Re: Interpretation of non-UTF8 strings

W liście z pon, 16-08-2004, godz. 11:16 +0100, Nick Ing-Simmons napisał:

Perl treats them inconsistently. On one hand they are read from files
and used as filenames without any recoding, which implies that they are
assumed to be in some unspecified default encoding.


Actually perl makes no such assumption - this is just historical
"it just works" code which is compatible with perl's before 5.6.


There is a reasonable assumption that all textual data are in some
unspecified but consistent encoding unless specified otherwise.

The historical model is that data is manipulated in its stored encoding
directly. It kind of works, as long as all data uses the same encoding,
and as long as locale is consulted when the actual meaning of non-ASCII
bytes is important (which can be quite hard if the encoding happens to
be UTF-8 or another multibyte encoding).

Since exchanging non-ASCII data between computers becomes more
important, and the assumption that all data uses the same encoding too
often becomes false, and a multibyte encoding - UTF-8 - becomes more
common, another text processing model appears. The model is to use
Unicode internally, and convert data on I/O. This model is usually
better suited for handling non-ASCII data, especially if different
sources use different encodings, but it's a switch from existing
practice, so it's not universally adopted yet.

It's convenient to assume that this conversion uses some default
encoding unless specified otherwise, so not all programs must deal with
encodings explicitly. Programs which don't specify encodings at all work
too, as long as all data they encounter is encoded using that encoding.
The locale mechanism is used on Unix to specify the default encoding
and other things.

In my case the encoding is ISO-8859-2. It will become UTF-8 in future
when more programs are compatible with UTF-8.

On the other hand
they are upgraded to UTF-8 as if they were ISO-8859-1.
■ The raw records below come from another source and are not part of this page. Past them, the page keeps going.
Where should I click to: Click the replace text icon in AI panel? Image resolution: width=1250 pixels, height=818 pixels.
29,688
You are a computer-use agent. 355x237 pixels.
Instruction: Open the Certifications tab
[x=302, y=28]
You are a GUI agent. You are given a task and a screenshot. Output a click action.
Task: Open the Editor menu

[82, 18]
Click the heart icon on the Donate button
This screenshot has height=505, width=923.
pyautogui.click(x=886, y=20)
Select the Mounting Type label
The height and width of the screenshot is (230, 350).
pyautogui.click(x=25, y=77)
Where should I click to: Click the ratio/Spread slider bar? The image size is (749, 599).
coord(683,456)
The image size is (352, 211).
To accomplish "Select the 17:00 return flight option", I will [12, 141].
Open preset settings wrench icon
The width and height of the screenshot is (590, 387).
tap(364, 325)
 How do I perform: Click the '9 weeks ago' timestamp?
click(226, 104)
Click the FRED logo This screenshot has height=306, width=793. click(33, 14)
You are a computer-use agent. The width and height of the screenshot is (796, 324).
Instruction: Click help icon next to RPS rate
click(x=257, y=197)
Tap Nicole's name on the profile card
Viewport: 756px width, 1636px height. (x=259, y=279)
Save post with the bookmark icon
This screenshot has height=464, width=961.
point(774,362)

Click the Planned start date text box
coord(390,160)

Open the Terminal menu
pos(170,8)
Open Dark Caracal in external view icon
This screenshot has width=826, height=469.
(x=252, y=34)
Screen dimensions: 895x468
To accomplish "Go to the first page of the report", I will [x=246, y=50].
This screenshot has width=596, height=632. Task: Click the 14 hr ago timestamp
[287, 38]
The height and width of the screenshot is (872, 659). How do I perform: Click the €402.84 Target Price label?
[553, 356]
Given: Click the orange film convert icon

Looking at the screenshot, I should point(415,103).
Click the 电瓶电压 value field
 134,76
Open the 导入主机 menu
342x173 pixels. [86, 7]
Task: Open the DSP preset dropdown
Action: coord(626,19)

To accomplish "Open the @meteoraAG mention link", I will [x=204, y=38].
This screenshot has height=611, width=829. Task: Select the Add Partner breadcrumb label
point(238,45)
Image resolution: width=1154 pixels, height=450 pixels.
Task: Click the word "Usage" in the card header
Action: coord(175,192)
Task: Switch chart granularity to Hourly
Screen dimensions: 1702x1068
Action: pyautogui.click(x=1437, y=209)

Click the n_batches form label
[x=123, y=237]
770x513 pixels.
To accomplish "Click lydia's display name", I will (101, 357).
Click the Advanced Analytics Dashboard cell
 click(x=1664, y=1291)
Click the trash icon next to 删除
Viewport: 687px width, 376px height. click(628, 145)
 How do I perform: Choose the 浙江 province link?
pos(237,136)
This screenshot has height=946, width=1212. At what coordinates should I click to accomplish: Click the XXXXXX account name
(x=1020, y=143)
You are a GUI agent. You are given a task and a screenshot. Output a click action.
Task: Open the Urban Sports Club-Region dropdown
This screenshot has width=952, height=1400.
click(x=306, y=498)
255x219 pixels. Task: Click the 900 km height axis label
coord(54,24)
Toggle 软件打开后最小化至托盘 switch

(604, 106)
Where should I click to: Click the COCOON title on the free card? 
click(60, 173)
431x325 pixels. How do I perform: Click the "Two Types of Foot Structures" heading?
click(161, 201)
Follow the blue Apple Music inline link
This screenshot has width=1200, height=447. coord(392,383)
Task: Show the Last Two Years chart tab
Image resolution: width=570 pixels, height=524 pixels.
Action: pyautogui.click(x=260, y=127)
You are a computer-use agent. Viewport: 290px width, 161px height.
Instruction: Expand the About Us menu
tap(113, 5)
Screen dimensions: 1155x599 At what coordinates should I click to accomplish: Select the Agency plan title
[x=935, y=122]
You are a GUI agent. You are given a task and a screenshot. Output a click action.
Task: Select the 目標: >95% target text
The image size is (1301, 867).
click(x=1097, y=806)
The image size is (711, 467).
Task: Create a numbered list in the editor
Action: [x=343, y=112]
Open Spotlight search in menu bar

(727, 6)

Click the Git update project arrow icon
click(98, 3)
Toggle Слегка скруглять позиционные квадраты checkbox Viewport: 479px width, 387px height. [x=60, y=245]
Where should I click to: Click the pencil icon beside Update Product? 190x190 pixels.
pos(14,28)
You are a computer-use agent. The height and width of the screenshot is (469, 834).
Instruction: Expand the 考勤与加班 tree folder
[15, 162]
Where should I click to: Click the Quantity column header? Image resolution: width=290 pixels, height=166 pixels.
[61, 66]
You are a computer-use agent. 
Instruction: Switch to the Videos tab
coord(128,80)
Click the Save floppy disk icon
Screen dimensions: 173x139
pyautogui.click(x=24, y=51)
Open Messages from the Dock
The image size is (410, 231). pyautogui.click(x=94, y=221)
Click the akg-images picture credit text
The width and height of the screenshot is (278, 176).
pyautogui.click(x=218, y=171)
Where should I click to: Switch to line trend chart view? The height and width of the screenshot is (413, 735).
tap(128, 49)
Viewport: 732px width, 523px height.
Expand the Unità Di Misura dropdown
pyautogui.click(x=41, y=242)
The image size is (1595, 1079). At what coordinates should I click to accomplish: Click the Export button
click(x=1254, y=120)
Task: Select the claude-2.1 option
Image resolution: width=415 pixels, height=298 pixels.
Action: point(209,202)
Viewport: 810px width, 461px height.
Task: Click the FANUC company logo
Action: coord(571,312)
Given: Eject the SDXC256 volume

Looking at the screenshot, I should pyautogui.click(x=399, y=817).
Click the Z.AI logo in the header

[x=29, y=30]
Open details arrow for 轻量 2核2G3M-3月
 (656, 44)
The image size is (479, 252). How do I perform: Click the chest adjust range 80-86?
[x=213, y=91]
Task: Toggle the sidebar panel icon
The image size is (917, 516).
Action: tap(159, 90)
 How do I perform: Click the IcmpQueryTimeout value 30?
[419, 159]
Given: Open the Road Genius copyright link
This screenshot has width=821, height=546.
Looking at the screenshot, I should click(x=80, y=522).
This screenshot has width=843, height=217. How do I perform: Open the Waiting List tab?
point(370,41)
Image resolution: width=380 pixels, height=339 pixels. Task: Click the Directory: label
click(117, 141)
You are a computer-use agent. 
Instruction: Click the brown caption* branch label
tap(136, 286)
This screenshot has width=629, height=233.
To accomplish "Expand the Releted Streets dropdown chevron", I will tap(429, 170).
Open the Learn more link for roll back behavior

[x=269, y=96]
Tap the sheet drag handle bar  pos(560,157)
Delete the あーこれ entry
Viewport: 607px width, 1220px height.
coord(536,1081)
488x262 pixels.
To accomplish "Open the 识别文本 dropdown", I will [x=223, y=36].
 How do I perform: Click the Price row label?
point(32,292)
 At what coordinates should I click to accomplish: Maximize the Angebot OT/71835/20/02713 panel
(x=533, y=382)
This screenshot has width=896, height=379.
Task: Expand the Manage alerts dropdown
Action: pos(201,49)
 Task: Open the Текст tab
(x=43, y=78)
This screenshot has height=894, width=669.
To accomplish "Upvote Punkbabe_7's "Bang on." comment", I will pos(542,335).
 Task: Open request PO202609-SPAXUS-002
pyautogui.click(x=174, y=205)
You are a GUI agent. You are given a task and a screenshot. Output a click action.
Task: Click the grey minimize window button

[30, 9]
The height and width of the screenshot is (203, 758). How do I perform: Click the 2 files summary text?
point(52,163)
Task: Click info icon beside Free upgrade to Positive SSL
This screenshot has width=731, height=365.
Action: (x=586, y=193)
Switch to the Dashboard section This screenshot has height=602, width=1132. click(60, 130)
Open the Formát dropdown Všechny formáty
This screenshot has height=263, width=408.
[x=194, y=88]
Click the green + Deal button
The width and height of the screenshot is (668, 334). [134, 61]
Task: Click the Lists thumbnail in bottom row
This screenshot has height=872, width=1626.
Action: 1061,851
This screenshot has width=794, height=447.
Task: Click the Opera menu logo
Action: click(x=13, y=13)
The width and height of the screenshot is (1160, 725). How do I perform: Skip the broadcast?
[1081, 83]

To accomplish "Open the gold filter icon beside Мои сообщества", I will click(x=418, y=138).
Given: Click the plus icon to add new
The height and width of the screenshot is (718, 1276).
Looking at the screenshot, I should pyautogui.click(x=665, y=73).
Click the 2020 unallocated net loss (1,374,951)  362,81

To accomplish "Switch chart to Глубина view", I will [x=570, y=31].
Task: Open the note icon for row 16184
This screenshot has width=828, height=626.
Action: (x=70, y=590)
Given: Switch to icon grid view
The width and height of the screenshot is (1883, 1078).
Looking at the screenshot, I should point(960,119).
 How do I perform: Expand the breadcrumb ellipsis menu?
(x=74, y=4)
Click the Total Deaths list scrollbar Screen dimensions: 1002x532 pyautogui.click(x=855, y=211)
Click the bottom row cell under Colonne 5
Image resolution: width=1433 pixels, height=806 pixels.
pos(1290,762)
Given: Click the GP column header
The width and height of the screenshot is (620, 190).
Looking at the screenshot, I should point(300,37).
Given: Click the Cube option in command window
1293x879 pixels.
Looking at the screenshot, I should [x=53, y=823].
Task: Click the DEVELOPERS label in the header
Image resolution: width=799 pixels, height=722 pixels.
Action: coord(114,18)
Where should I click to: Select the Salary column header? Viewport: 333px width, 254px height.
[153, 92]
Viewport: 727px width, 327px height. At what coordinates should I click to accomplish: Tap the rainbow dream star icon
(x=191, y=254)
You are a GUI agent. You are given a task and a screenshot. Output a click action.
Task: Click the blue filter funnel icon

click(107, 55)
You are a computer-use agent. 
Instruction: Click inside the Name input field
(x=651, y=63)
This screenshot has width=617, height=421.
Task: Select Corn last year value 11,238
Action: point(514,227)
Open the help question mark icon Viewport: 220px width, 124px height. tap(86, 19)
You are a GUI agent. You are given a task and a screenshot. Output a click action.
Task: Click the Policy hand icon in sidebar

This is possibly dubious practice, but was what happened in 5.6 
which had Unicode but no Encode module. That situation lasted 
long enough that there is a code base that relies on it.


This is broken.

perl -e 'use Glib; use Gtk2 -init;
$window = Gtk2::Object->new(Gtk2::Window, title => "ąćęłńóśźż");
$window->show_all(); Gtk2->main()'

It shows incorrect title: characters are treated as if they were
ISO-8859-1. It's unreasonable to assume that everybody lives in USA or
Western Europe and uses ISO-8859-1. I have locale set correctly to pl_PL
with ISO-8859-2. How to tell Perl to respect that?

IMHO it would be more logical to assume that strings without the UTF-8
flag are in some default encoding, probably taken from the locale.
Upgrading them to UTF-8 should take it into account instead of blildly
assuming ISO-8859-1,


It would be more logical but would break things.


They are already broken by assuming that everyone uses ISO-8859-1.

and using an UTF-8 string as a filename should
convert it to this encoding back (on Unix)


This is the tricky bit, theory goes that way forward on Unix
is (probably) UTF-8 filenames, and that in a UTF-8 locale and 
with 'use utf8' this works already. (There are a few rough edges...)


Filenames should be assumed to use the locale's encoding by default,
because C programs generally don't recode filenames read from files
or input by the user by other means. Tons of programs, including ls,
would break if the filename encoding were different from the terminal
encoding. They should be assumed UTF-8 if the locale says the default
encoding is UTF-8.

This leaves chr() ambiguous,


It isn't ambiguous it is always (ignoring EBCDIC platforms for now)
Unicode/Latin1 - which can be represented one of two ways - UTF-8 or 
single octet.


If it's ISO-8859-1, then the default I/O behavior is broken, because
it passes bytes without recoding, thus assuming that everybody uses the
same encoding as non-UTF-8 Perl scalars, i.e. ISO-8859-1.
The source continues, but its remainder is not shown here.